Mix uses satellite imagery and high-end artificial intelligence tools to make maps and crunch data for a range of research topics. He’s currently working with Stewart to implement the city’s major tree-planting grant, and his team’s mapping expertise is a key contribution.

“We're using GIS and remote sensing and deep learning and all these other buzzword technologies, you know, to basically make informed decisions of where those trees can be planted to really maximize that investment through the grant and by the city,” Mix said.

Using the surface temperature data gathered via NASA satellite, the GIS experts then layered additional data sorted geographically: poverty, car ownership rates, homes with and without air conditioning, and residences where young children and elderly residents live.

The result was a detailed map, filled with data indicating where people are most vulnerable to potentially harmful heat waves. Children and older adults have a greater heat risk. Lower car ownership translates to more time spent walking during hot summers. 

Stewart and the other grant partners have used Mix’s heat risk index, along with environmental justice indexes from the EPA, to prioritize where new shade-providing trees will have the biggest benefit for residents' health. But Mix said the benefits of urban trees go beyond the “ecosystem services” of cooler air and better stormwater drainage. 
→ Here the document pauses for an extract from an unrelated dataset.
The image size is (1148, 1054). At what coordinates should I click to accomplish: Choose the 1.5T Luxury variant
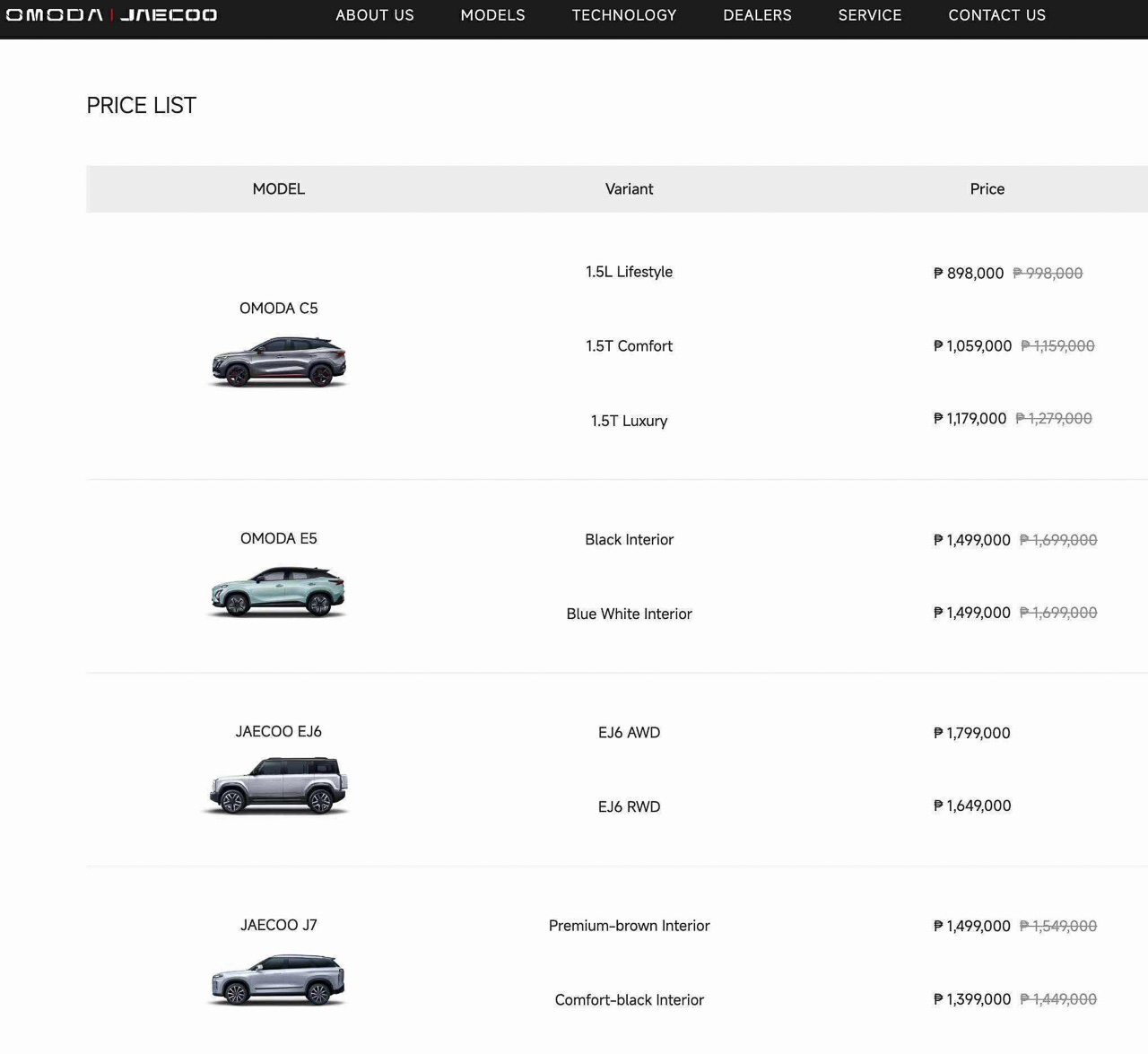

 "Trees give us that kind of solid sense of place and have been shown to give us kind of that strong connection to nature and those positive mental benefits that our forests provide,” he said.

Tracking every tree

In a huge brownfield behind East 11th Street, Parks & Outdoors project manager Courtney Alley stood tablet in hand, reviewing the unique IDs attached to a few dozen trees scheduled for planting. 

The young trees — willow oaks, single-stem fringetrees, catalpas — had arrived by semi-truck that morning. Buried in parallel mounds of mulch, they shot out skyward at striking angles.

“This is just a small portion of the trees that are going to go in,” Alley said, gesturing to the two rows of leaning trees.

Anna Mathis, natural resource manager for Parks & Outdoors, oversees Alley and the department’s work on the grant. She said planting will continue into 2028, and their goal is a 90% tree survival rate over three years, a higher-than-typical number given threats to growing trees, such as drought.

The tree IDs are a game-changer in protection, Mathis said. Staff can follow plantings from the nursery through maturity, not only to manage pruning and watering needs, but also to track which species fare the best and, in the worst case, reasons why a tree died.

“I'm really excited about it because we haven't had this level of detail since I've been at the city almost nine years,” Mathis said. “ So these funds are really helping us with that.”

Grant partners also aim to remove 40 acres of invasive plants, train 30 workers on local, sustainable land management, and add native species along 16,000 feet of creek banks to reduce stormwater runoff and stream pollution.

Mathis knows it’ll take a while for the trees to take root and native plants to begin their soil repair work. But she expects this project to become a blueprint for future collaboration between the city and its partners to improve tree care and community outreach. 

“A key component that we hope to see is that we’ll be able to stand up this for the long-term past the life of the grant,” Mathis said.